Can you put everything from the line containing "Where should I click to: Switch" down to the line containing "Action: (17, 308)" into a Markdown table with a Row column for the row number and a Line column for the line, leaving out blank lines and including no other lines from the records?

========================

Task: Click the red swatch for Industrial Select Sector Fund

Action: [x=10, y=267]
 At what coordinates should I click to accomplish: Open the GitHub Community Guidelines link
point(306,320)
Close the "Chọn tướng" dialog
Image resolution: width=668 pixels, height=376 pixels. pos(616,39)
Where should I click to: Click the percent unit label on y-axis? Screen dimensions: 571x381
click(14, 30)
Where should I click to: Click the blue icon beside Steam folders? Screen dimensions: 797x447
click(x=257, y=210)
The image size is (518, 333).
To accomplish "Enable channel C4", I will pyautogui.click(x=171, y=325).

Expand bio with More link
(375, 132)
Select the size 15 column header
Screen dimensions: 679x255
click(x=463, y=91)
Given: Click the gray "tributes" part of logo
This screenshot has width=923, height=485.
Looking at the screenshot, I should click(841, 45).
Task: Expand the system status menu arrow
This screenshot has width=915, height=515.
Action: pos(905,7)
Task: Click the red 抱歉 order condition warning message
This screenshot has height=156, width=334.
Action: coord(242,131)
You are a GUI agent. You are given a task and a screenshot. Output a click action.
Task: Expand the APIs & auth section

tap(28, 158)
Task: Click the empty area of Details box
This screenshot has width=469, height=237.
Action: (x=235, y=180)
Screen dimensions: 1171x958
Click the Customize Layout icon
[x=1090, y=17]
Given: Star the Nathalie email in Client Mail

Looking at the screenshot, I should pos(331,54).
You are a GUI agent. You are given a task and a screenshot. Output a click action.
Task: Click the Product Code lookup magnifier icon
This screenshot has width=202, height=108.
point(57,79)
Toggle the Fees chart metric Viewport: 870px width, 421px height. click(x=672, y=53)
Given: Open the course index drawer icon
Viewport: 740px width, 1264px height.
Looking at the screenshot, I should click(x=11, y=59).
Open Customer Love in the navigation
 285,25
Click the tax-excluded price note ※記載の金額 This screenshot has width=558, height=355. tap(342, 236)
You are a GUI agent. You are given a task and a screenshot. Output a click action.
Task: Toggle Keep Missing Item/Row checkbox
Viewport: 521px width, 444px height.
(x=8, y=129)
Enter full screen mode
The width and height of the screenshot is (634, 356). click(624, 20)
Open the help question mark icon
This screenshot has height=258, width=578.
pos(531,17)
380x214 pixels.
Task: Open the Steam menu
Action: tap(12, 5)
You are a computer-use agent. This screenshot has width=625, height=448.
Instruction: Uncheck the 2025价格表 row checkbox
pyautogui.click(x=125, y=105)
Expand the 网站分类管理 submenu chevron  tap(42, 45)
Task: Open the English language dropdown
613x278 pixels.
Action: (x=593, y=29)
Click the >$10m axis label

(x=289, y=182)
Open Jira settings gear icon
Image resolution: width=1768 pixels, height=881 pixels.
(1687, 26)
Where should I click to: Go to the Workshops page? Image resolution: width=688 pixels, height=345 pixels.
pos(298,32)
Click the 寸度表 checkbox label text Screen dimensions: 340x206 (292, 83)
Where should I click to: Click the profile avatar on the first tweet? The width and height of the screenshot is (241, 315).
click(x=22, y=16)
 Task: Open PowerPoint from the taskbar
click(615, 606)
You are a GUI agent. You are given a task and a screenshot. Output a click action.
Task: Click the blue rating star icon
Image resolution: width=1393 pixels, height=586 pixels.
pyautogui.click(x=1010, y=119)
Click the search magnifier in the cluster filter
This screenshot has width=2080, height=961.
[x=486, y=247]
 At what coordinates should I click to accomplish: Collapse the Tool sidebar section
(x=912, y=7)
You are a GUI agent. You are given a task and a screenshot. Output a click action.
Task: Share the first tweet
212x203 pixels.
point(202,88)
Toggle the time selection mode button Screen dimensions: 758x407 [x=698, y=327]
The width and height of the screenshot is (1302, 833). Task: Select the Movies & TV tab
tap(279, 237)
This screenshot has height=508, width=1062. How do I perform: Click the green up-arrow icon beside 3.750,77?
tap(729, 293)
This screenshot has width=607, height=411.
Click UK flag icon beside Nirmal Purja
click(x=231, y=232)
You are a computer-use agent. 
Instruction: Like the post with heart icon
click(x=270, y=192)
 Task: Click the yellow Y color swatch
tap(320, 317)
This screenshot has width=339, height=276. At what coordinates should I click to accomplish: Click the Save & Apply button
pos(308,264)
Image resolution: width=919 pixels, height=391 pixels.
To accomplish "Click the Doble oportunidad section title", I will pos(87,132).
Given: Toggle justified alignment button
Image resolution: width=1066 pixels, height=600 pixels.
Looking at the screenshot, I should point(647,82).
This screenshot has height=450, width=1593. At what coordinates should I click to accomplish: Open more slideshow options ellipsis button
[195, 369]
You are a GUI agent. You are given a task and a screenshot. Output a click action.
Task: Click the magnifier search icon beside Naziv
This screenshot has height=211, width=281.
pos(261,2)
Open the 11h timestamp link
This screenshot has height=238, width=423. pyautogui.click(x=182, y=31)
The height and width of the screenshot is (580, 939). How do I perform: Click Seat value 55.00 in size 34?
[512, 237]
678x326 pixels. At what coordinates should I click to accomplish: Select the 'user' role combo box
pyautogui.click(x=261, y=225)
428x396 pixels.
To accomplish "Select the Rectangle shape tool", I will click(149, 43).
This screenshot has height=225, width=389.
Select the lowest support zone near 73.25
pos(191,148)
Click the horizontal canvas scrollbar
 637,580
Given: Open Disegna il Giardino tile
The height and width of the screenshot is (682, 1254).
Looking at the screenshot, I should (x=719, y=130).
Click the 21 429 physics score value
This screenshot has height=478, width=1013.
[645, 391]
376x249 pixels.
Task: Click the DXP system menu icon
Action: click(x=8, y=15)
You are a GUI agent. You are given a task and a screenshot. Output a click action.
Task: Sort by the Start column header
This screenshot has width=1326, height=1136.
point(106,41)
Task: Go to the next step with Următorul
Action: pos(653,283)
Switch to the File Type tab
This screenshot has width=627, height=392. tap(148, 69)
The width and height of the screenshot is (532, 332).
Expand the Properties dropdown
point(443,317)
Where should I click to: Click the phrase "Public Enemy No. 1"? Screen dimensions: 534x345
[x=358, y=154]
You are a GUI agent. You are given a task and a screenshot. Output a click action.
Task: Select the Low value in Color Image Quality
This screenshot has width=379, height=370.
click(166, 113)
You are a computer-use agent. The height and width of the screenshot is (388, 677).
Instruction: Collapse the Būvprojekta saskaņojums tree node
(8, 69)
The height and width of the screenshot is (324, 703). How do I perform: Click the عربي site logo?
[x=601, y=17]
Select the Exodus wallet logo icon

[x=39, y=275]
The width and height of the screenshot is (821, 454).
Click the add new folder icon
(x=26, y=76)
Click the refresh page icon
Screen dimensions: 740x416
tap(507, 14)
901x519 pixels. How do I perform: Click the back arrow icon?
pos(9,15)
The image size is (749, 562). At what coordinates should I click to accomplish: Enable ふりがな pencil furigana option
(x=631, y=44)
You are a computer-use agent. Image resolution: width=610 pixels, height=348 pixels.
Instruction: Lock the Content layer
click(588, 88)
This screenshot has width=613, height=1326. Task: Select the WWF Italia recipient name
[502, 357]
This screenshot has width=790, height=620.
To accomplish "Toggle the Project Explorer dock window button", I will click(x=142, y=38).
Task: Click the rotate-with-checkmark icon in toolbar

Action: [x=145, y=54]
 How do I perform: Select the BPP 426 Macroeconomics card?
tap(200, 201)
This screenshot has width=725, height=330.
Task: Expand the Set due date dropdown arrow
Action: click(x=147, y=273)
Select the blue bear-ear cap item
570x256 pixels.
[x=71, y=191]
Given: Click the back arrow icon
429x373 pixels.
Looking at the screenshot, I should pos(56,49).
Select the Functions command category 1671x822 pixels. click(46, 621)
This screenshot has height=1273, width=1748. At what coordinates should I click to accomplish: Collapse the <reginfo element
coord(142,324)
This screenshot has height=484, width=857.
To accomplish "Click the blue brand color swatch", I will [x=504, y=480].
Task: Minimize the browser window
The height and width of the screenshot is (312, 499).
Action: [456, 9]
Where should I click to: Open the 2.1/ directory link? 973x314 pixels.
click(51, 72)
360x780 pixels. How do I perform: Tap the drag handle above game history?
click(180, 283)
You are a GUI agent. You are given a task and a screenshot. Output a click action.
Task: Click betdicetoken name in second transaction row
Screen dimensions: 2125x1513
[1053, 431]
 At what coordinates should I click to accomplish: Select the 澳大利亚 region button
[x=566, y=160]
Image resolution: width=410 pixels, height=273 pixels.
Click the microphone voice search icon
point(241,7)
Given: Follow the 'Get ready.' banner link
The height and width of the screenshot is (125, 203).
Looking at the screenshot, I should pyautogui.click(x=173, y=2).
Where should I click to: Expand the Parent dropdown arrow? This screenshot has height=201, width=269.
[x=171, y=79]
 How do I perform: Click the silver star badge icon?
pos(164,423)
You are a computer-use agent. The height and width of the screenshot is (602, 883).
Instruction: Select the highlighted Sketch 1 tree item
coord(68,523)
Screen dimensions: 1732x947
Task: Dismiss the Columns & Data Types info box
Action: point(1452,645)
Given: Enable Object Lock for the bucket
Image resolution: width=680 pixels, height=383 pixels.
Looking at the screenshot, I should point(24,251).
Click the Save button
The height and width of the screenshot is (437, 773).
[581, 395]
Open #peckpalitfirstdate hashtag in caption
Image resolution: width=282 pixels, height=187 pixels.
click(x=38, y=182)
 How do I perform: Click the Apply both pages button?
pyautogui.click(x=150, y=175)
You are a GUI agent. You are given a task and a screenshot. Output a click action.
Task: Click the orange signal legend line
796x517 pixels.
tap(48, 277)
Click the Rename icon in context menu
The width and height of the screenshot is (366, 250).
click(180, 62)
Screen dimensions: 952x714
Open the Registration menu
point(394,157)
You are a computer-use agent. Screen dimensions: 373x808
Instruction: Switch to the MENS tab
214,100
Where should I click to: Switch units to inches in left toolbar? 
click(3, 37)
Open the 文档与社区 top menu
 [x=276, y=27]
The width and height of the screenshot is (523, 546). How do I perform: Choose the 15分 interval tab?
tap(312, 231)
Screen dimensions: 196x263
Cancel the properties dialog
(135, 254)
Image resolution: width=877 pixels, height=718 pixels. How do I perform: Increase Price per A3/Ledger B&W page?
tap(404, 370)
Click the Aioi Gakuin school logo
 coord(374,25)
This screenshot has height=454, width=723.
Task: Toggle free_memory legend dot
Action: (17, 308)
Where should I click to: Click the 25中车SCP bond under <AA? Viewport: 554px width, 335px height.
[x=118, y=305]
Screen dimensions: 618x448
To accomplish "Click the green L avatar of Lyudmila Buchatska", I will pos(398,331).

========================

▶ [Response]:
| Row | Line |
|---|---|
| 1 | Where should I click to: Switch units to inches in left toolbar?  |
| 2 | click(3, 37) |
| 3 | Open the 文档与社区 top menu |
| 4 |  [x=276, y=27] |
| 5 | The width and height of the screenshot is (523, 546). How do I perform: Choose the 15分 interval tab? |
| 6 | tap(312, 231) |
| 7 | Screen dimensions: 196x263 |
| 8 | Cancel the properties dialog |
| 9 | (135, 254) |
| 10 | Image resolution: width=877 pixels, height=718 pixels. How do I perform: Increase Price per A3/Ledger B&W page? |
| 11 | tap(404, 370) |
| 12 | Click the Aioi Gakuin school logo |
| 13 |  coord(374,25) |
| 14 | This screenshot has height=454, width=723. |
| 15 | Task: Toggle free_memory legend dot |
| 16 | Action: (17, 308) |